Tempers flared in the Economic Development, Science and Innovation select committee on Thursday as RNZ executives again faced questions about the organisation’s independence.
Chair Richard Griffin and CEO Paul Thompson were appearing before the committee to correct the record following their previous appearance in March where they defended RNZ's head of content Carol Hirschfeld over a meeting with Broadcasting Minister Clare Curran. Hirschfeld had said the meeting was coincidental, but it has since emerged that the meeting was scheduled in advance and Hirschfeld had misled her employers.
Griffin was visibly uncomfortable as he was questioned by both Government and National MPs on RNZ’s conduct since the incident.

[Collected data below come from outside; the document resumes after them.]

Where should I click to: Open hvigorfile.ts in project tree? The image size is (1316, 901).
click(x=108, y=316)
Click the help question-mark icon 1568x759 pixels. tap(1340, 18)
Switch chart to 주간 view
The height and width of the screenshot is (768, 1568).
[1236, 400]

Griffin said that he had been misled by Hirschfeld on four occasions.
“We were deceived, not just once, but four times,” he said.

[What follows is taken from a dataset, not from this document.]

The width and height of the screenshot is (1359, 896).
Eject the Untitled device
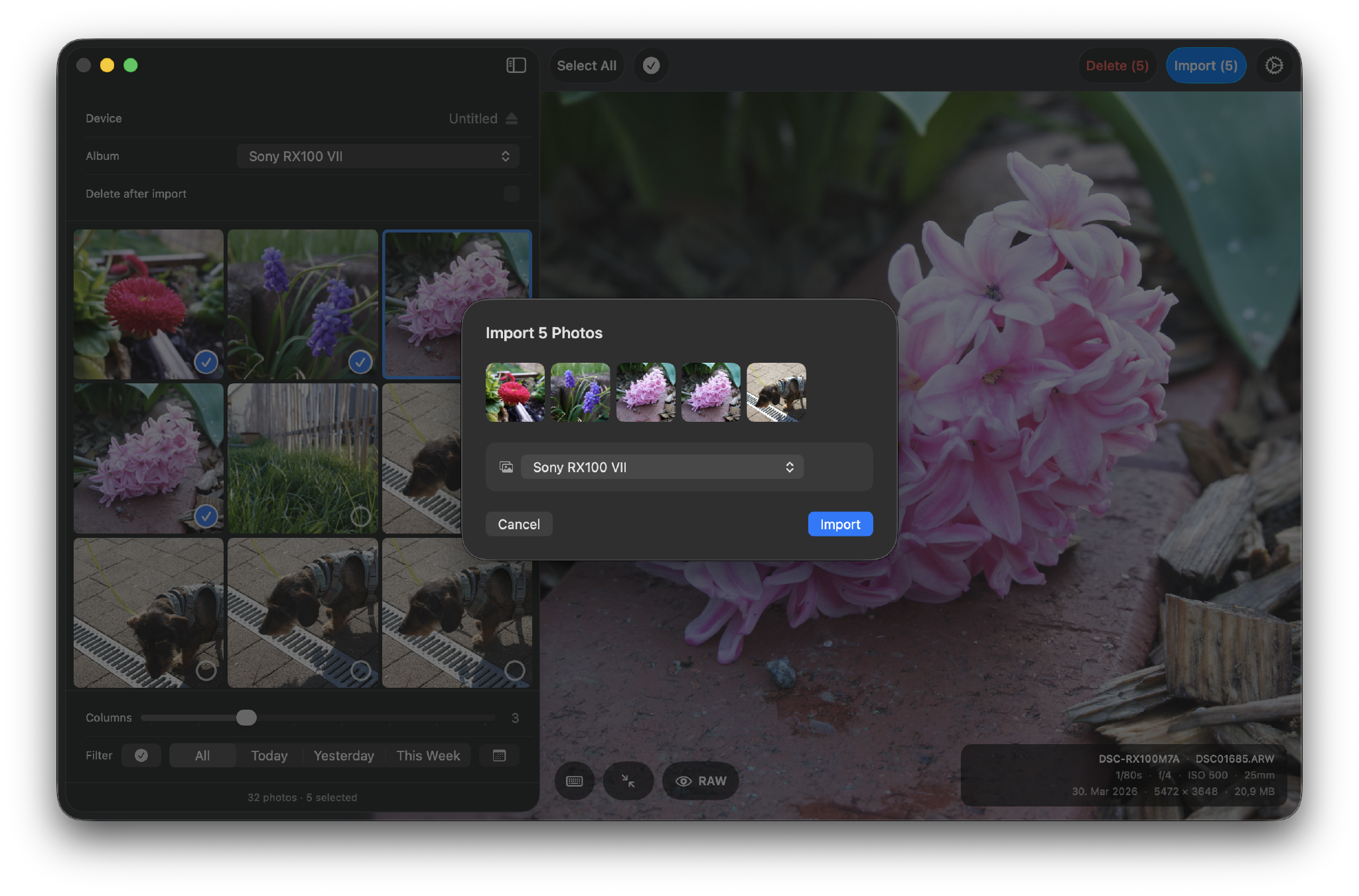[x=511, y=118]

“We both feel very foolish,” Griffin told Melissa Lee, the National MP who had initially raised concerns over the Hirschfeld meeting.
Lee asked whether there were any further, as yet undisclosed, meetings between Curran and RNZ staff. Thompson said that Curran had called another RNZ staff member but it was a conversation about the minister recruiting them for a job. Thompson had been notified about the conversation and said there was no wrongdoing.
Labour MPs tried to turn the meeting back on National, questioning Griffin about a phone call he made to Lee telling her about Hirschfeld’s resignation. Griffin replied it was a "courtesy call" made just three minutes before releasing a statement to the media.
"There's courtesy and then there's collusion," responded Labour MP Paul Eagle.
Griffin dismissed the statement as "ridiculous."
“Are you having trouble understanding? I called as a matter of courtesy on the morning of Tuesday, three minutes prior to the release of our press statement to advise the MP who had asked all the questions around this issue that a press release was coming out,” he said.
Griffin was also questioned about Curran’s decision to call him last Thursday. She left a voice message advising Griffin that if he could not appear in person he could submit a written correction for the record. Griffin was asked by the committee to play the message, but he refused.
MPs were attempting to discover whether Curran had tried to dissuade Griffin from appearing before the committee in person.
"The implication was, as far as I was concerned, that it would be far more satisfactory to all concerned to just put the letter on the table and leave it at that," said Griffin.
The committee has requested the voicemail.